But my dog is my child, my best friend, the love of my life, some pet owners say. This is an attitude that is harmful both to animals and humans.

Let me say straight off that I am an animal lover.  I contribute to several animal welfare charities.  And I think if you are willing to train and care properly for animals from shelters, that is a noble thing.

However, I can’t agree to the domestication of animals on principle.

Madison Avenue strategically pushes pet ownership on behalf of the booming pet products industry in magazines, television, and movies as well as lobbying for pets to be allowed in restaurants, shops, hotels, workplaces, state and national parks… and several feet from your bedroom barking!

(Remember the Seinfeld episode where the barking dog was keeping Elaine awake?  That scenario is playing out throughout the country.  Mention that episode to someone and they will tell you their own barking dog story.)

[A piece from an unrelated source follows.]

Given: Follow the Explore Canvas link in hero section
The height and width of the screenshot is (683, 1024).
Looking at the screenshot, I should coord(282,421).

The repercussions of all this?

It’s taking its toll on society.

There are 4.7 million dog bite victims per year in the U.S.; children and the elderly, the most vulnerable of our population, are targeted most often.

Nuisance dog barking has reached epidemic proportions. No, barking is not “normal”.  There is nothing “normal” about domesticated dogs.

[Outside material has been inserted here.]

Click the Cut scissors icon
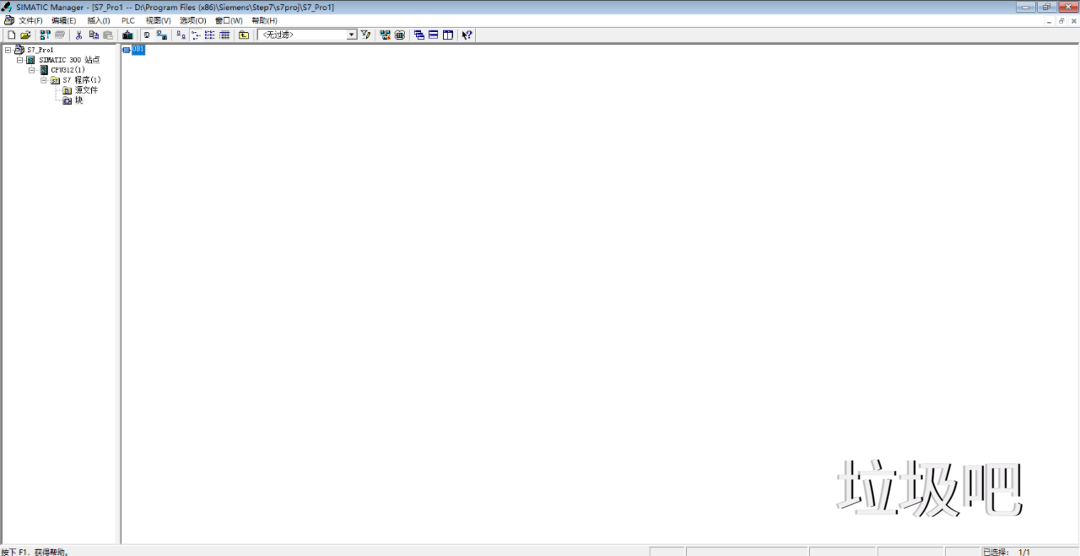Viewport: 1080px width, 556px height. [x=79, y=35]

Nothing about owning an artificially bred pack animal coerced into living its entire lifespan in a dependent submissive repressed infantile state with another species – and most often isolated from its own species, and certainly isolated from naturally interacting with its own species – is normal.

Dogs were also artificially bred to bark. Desmond Morris: “Wolf barking is not particularly loud, or particularly common, and is always monosyllabic. It is best described as a staccato ‘wuff’ sound. It is usually repeated a number of times, but it never develops into the noisy machine-gun fire so typical of the wolf’s domestic descendants.”

“Owning” an animal that has been so cruelly subverted from its destiny to exist for the pleasure of humans is not normal. It’s not nice, either.

9.6 million unwanted pets are put to death each year in the U.S. Yet designer dogs are the latest craze.

Dog waste is filling our landfills.

And what about cats? Domestic cats allowed to roam outdoors do not kill native songbirds because they are hungry, which is the reason wild cats kill other animals. Domestic cats kill birds for the sheer hell of it, and proof of this is that they do not eat them – they torture them and then snap their necks.

The native songbird population has been devastated, and at this rate we will one day hear a “silent spring” for this reason, too. Imagine a world without birdsong.  Domestic cats kill over one billion birds per year in the U.S. alone. (Yes, your kitty is doing this, don’t kid yourself – keep your cat indoors!)

Well, I suppose I have made my point.  Again, I love animals.  I just wish all pet owners did, too.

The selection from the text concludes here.